Upcoming Changes to WA’s Industrial Relations System

by | Nov 25, 2024 | Health Blog

The Industrial Relations Legislation Amendment Act 2024 (WA) (the Amending Act) received Royal Assent on 13 November 2024. The majority of the amendments will come into operation on 31 January 2025.These state industrial relations system amendments borrow many similar concepts to those found in the federal industrial relations system provided by the Fair Work Act 2009 (Cth).

Some of the key changes include:

Introducing a Statutory Test for ‘characterising’ work Relationships

Section 7A will be inserted into the Industrial Relations Act 1979 (WA) (IR Act), which will provide that the question of whether an individual is an employee (rather than an independent contractor) will be determined “by ascertaining the real substance, practical reality and true nature of the relationship”. Factors which may be considered for characterisation include the totality of the relationship, including the terms of the contract, and other factors relevant to the totality of the relationship including how the contract is performed in practice.

An explanatory note following this section makes of clear that it was enacted as a response to the High Court decisions in CFMMEU v Personnel Contracting Pty Ltd [2022] HCA 1 and ZG Operations Australia Pty Ltd v Jamsek [2022] HCA 2, which were broadly perceived as given primacy to the written terms of a relationship and being a departure from the long accepted ‘multifactorial test’.

Similar amendments for federal system employees commenced on 26 August 2024 through the addition of s 15AA to the Fair Work Act 2009 (Cth).[1]

Updated Test for determining whether someone is a ‘casual employee’

Section 7B will be inserted into the IR Act, which will provide that the question of whether an employee is a casual employee will also be ascertained with regard to the ‘real substance’ of the relationship.
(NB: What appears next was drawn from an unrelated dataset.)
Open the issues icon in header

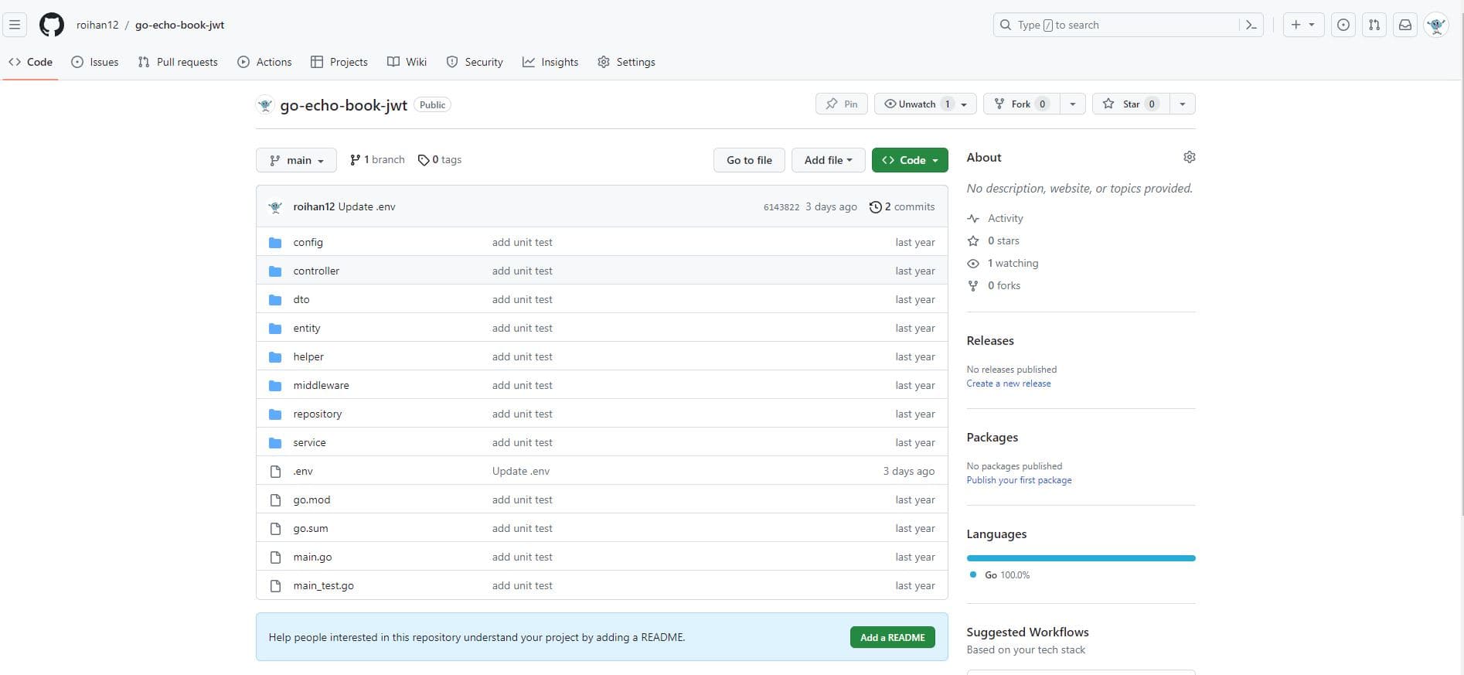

Regard must be given to the terms of the contract, how the contract is performed in practice, and the totality of the relationship.

This updated test is also framed on similar terms to the newly inserted equivalent federal IR system equivalent — section 15A(2) of the Fair Work Act 2009.

Employers should remain cognisant of the true nature of employment (or independent contracting) relationships, beyond the terms of the written agreement in order to correctly identify employee entitlements and avoid the prospect of later claims for unpaid entitlements.

Practical Impacts of Section 7A and 7B

Employers should remain cognisant of the true nature of employment (or independent contracting) relationships, beyond the terms of the written agreement in order to correctly identify employee entitlements and avoid the prospect of later claims for unpaid entitlements.

Consolidating Authorities Under the WAIRC

The Amending Act abolishes, and shift powers to the WAIRC from, the:

  • Office of the Public Service Arbitrator;
  • Boards of Reference;
  • Public Service Appeal Board; and
  • Railways Classification Board.[2]

Increased Maximum Penalties

Sections 66 and 67 of the Amending Act replace the current maximum pecuniary penalties for contraventions of state IR legislation from $65,000 to $93,000 for a body corporate and $13,000 to $18,000 for an individual (and ten times each maximum if deemed a ‘serious contravention’).

These increased penalties bring Western Australia’s penalties broadly in line with the national Fair Work system.[3]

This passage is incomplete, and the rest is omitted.